Facebook hatte dabei im Vorfeld regelmäßig Spiele in einem sogenannten „App-Zentrum“ in der Form präsentiert, dass der Verbraucher mit dem Klick auf den Button mit der Bezeichnung „Spiel spielen“ automatisch auch die Einwilligung zur weiteren Verwendung seiner Daten erteilte. Dadurch wurde es Facebook unter anderem ermöglicht, Informationen und Nachrichten im Namen des Verbrauchers im Netzwerk zu veröffentlichen.

Der Bundesverband der Verbraucherzentralen hatte dagegen vorliegend eine entsprechende Klage eingereicht, da er in diesem Vorgehen Facebooks einen weitreichenden Verstoß gegen das Recht auf informationelle Selbstbestimmung der betroffenen Verbraucher sah.

Dieser Auffassung schloss sich auch das LG Berlin an und erließ daher das vorliegende Versäumnisurteil, nachdem Facebook im Vorfeld der Entscheidung den gerichtlichen Anweisungen nicht nachgekommen war.

Die Berliner Richter bejahten dabei als erste Voraussetzung die Anwendbarkeit des deutschen Rechts zur Klärung des vorliegenden Sachverhalts nach Art. 6 Abs. 1 Rom-II-VO (kollisionsrechtliche Vereinbarungen hinsichtlich des internationalen Privatrechts).

Ferner sah das Gericht durch das Vorgehen von Facebook auch den Tatbestand des § 5 UWG (Gesetz gegen den unlauteren Wettbewerb) als erfüllt an. Demnach sei die Verknüpfung des Buttons „Jetzt spielen“ mit der Erteilung einer Erlaubnis zur unbegrenzten Verwendung der persönlichen Daten grundsätzlich irreführend und folglich unwirksam. Insbesondere könne der Verbraucher den Richtern zufolge nämlich die Reichweite seiner mutmaßlich erteilten Erklärung nicht richtig abschätzen, weshalb die bewusste Erteilung einer derartigen Erlaubnis entsprechend auch gar nicht erst wirksam möglich sei. 

Auch würde die zur Diskussion stehende AGB-Klausel vorliegend den Tatbestand des § 307 Abs. 1 BGB erfüllen, da sie intransparent und ihre Reichweite unzureichend bestimmt sei.

Entsprechend des Verbots zur Verwendung von unzulässigen AGB sei die besagte Regelung somit insgesamt unwirksam.

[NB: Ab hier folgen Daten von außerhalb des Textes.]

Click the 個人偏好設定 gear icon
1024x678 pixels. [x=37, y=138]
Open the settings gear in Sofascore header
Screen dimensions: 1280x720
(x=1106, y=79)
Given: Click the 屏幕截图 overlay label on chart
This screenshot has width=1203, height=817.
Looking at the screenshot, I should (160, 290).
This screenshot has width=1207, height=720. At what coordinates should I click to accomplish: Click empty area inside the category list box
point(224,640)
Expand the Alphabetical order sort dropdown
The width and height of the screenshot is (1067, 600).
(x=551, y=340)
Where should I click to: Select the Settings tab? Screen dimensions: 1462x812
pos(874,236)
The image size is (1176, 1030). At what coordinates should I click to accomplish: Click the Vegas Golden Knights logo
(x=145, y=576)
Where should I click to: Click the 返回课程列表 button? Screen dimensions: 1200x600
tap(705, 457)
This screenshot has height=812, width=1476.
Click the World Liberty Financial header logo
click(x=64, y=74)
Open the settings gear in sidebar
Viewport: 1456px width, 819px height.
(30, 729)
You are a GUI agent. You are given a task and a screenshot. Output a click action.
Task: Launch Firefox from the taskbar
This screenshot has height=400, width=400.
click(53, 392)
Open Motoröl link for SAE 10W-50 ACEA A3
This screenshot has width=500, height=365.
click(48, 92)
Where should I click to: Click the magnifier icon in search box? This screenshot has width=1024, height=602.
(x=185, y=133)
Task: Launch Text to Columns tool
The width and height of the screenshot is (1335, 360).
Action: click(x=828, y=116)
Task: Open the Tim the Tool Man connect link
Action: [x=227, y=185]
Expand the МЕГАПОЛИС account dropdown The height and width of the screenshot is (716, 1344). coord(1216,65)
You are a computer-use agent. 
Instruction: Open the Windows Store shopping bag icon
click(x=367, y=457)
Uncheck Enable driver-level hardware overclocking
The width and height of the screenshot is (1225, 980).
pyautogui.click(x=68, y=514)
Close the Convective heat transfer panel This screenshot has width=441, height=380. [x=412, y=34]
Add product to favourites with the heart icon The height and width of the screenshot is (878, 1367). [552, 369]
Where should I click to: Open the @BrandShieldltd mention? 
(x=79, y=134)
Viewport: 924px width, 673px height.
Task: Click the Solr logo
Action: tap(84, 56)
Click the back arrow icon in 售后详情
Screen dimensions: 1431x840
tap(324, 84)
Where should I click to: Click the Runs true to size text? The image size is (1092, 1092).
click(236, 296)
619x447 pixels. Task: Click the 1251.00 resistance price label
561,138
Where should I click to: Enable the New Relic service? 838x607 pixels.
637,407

Mit dem vorliegenden Urteil hat das LG Berlin damit klar Stellung für einen transparenten und für Verbraucher verständlichen Umgang mit den eigenen persönlichen Daten bezogen, was insbesondere unter Berücksichtigung der immer wieder publik werdenden Skandale im Bereich des Datenschutzes als wichtiges Signal zu werten ist.

Neben dem gerichtlichen Schutz vor zweifelhaften Geschäftspraktiken verdeutlicht die vorliegende Entscheidung jedoch auch erneut die Notwendigkeit, die im Internet verwendeten Dienste stets kritisch hinsichtlich der Verwendung von eigenen Daten im Auge zu behalten und gegebenenfalls eine Nutzung zu überdenken.

Nach einer Ankündigung durch Facebook hat sich das LG Berlin bereits in diesem Jahr aufgrund eines entsprechenden Einspruchs erneut mit dem Sachverhalt zu beschäftigen. Es wird sich daher erst noch zeigen müssen, ob die vorliegende Rechtsauffassung auch auf Dauer überzeugen kann und Bestand behält.